Stored records:
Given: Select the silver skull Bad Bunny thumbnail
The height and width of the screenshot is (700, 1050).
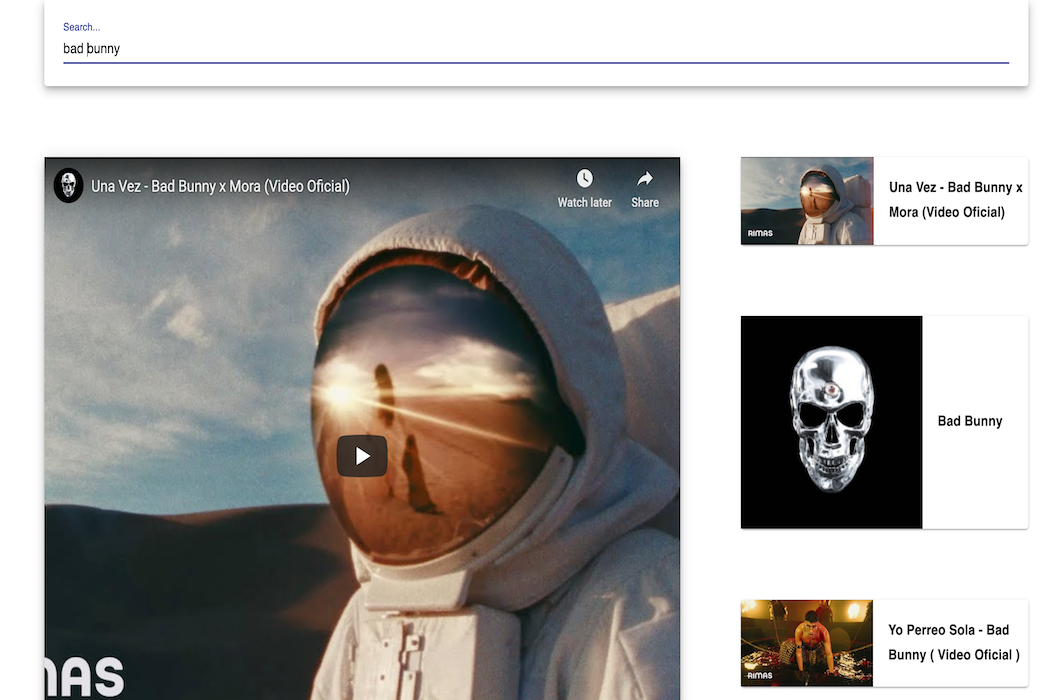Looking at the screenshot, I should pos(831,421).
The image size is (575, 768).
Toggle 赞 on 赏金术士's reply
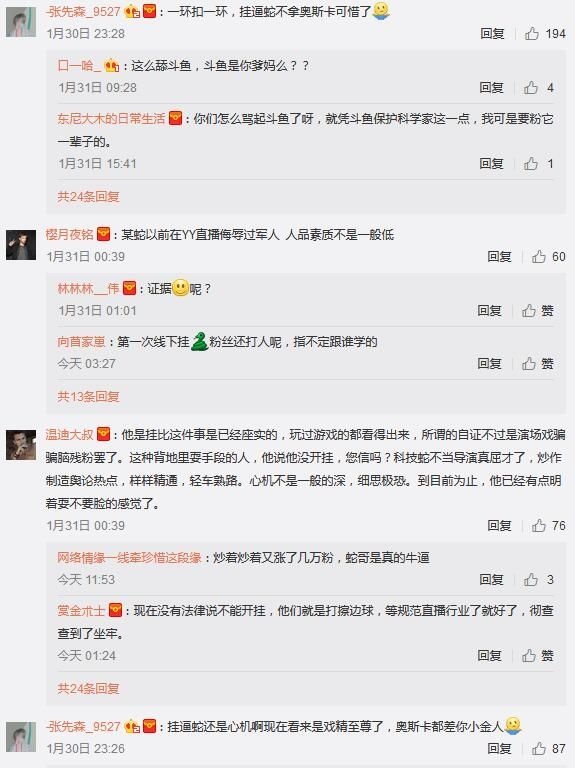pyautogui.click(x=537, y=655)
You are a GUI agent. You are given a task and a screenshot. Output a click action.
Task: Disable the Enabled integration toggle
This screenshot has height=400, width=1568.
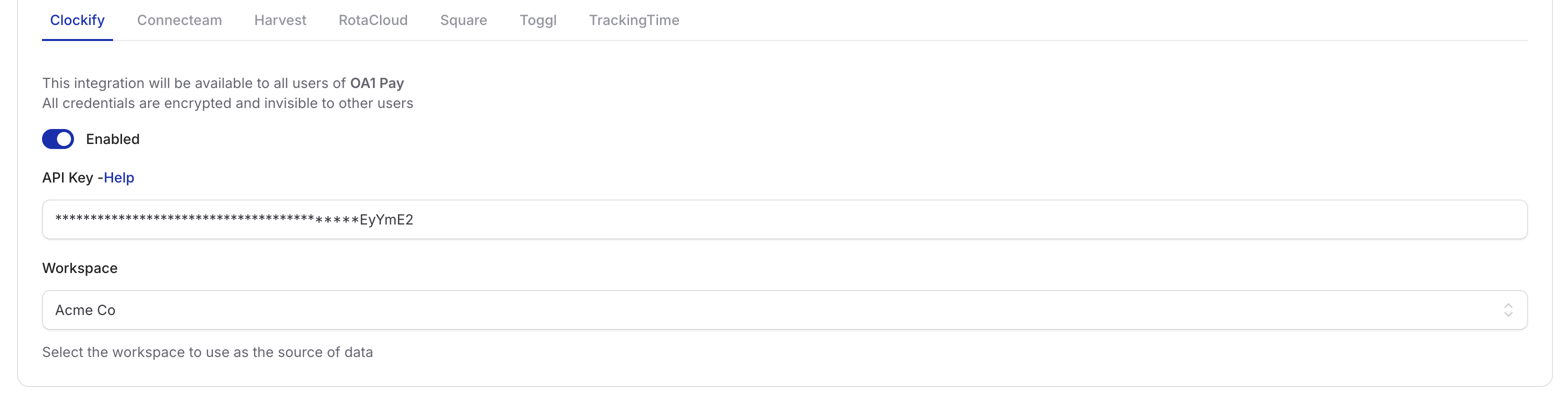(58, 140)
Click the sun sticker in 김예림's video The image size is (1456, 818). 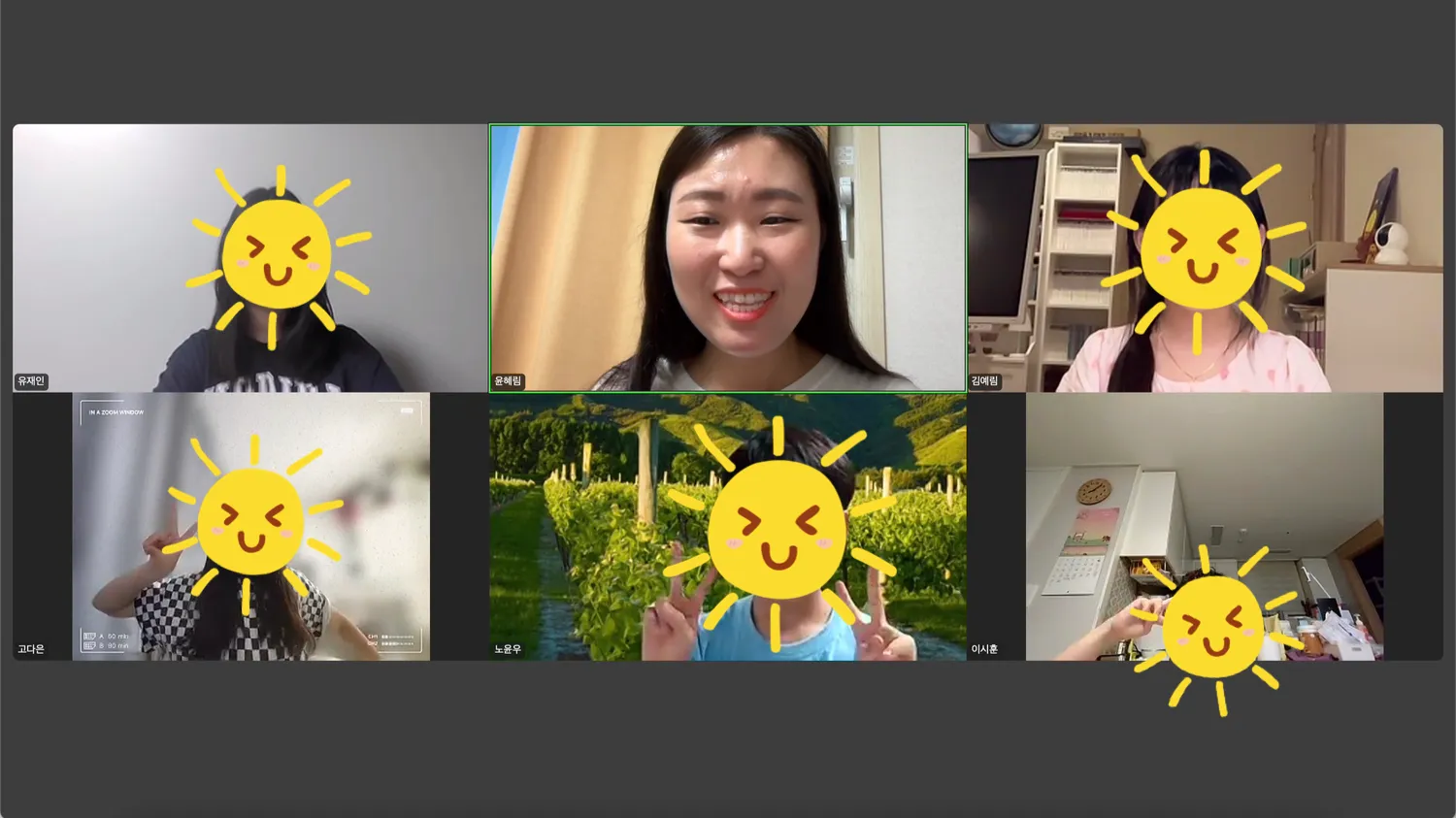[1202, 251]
---
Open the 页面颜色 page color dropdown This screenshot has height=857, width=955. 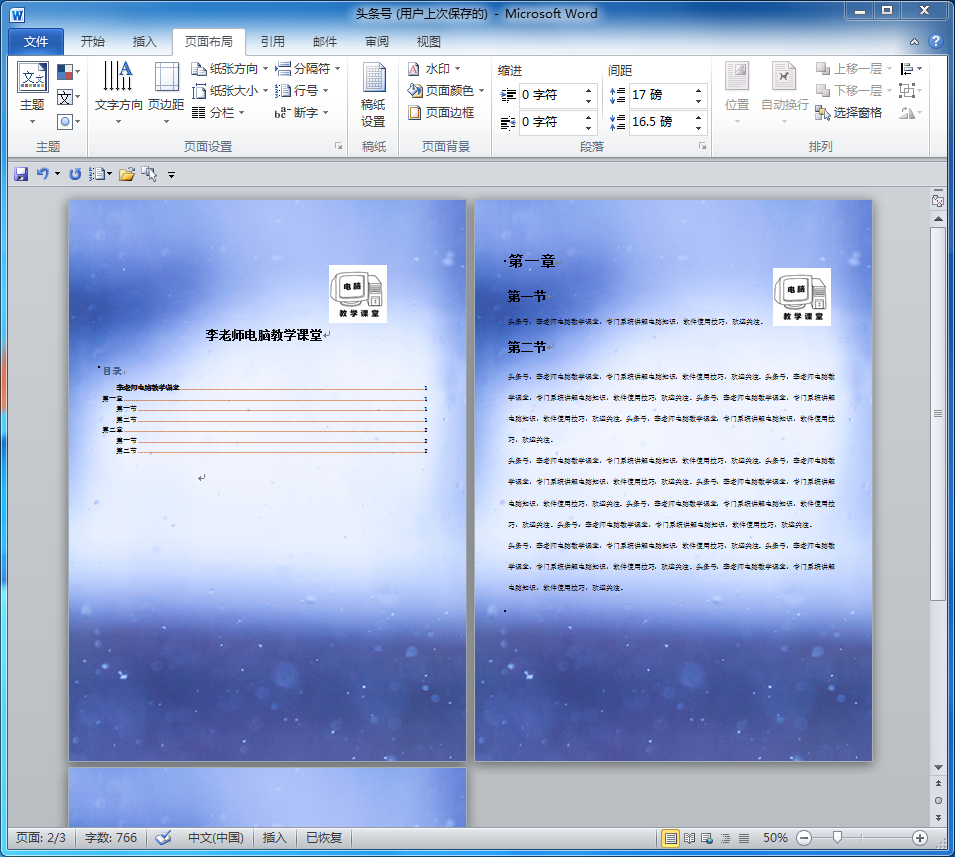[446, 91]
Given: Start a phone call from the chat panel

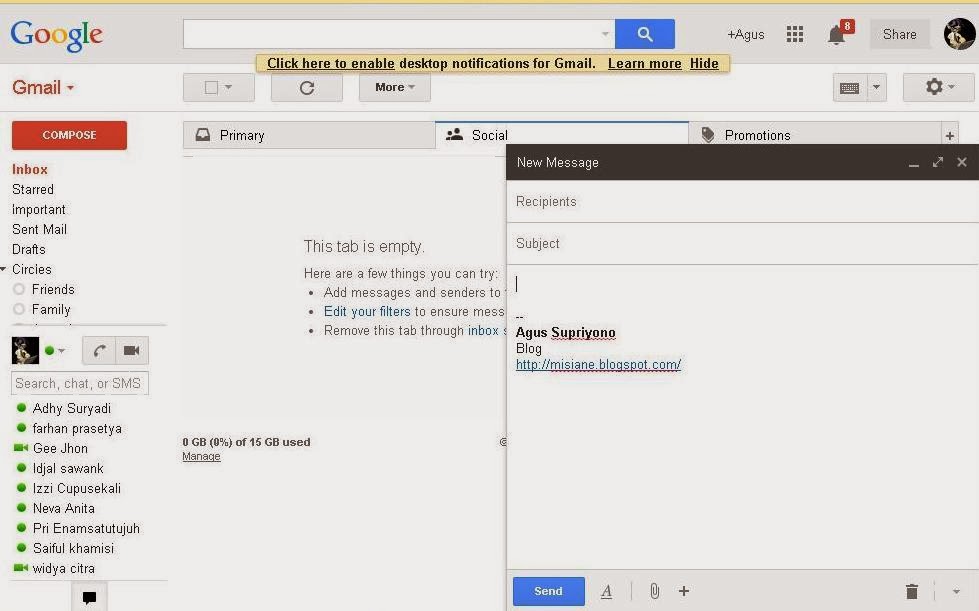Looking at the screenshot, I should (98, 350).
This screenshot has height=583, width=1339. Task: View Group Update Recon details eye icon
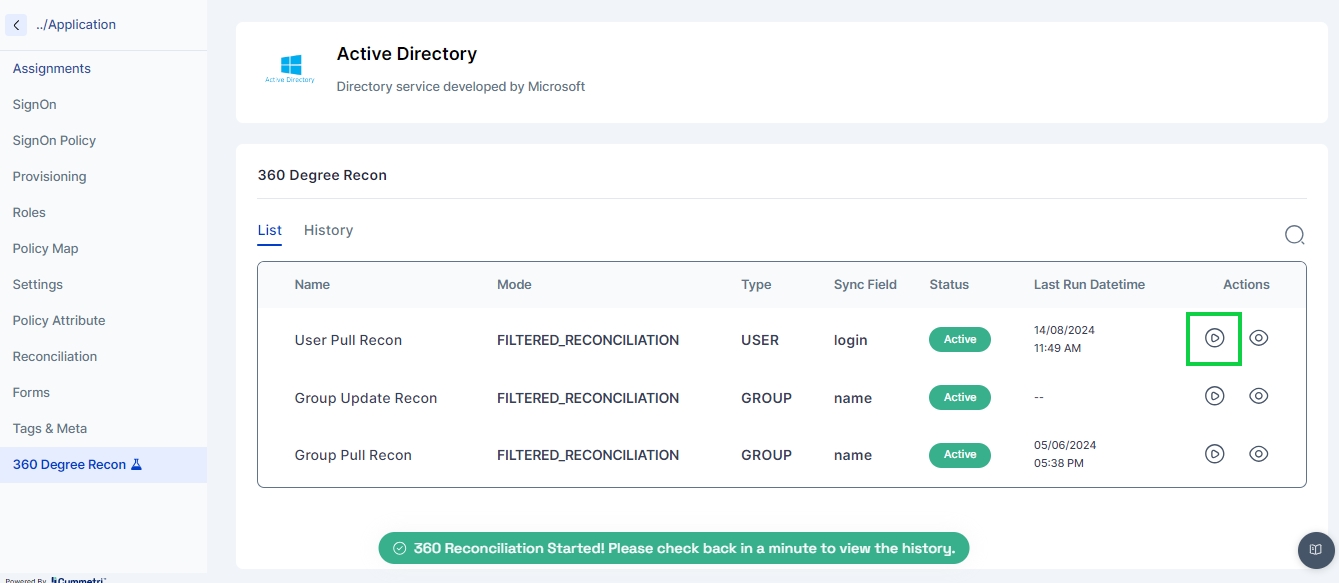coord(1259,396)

**WHAT THE TASK REQUIRES**. Using the records above, print exactly the run of lines that starts with the line with "Given: Select the" and goes on through the line with "Task: Disable the Enabled integration toggle", pictures excluded.

**SOLUTION TO THE PROBLEM**.
Given: Select the silver skull Bad Bunny thumbnail
The height and width of the screenshot is (700, 1050).
Looking at the screenshot, I should pos(831,421).
The image size is (575, 768).
Toggle 赞 on 赏金术士's reply
pyautogui.click(x=537, y=655)
You are a GUI agent. You are given a task and a screenshot. Output a click action.
Task: Disable the Enabled integration toggle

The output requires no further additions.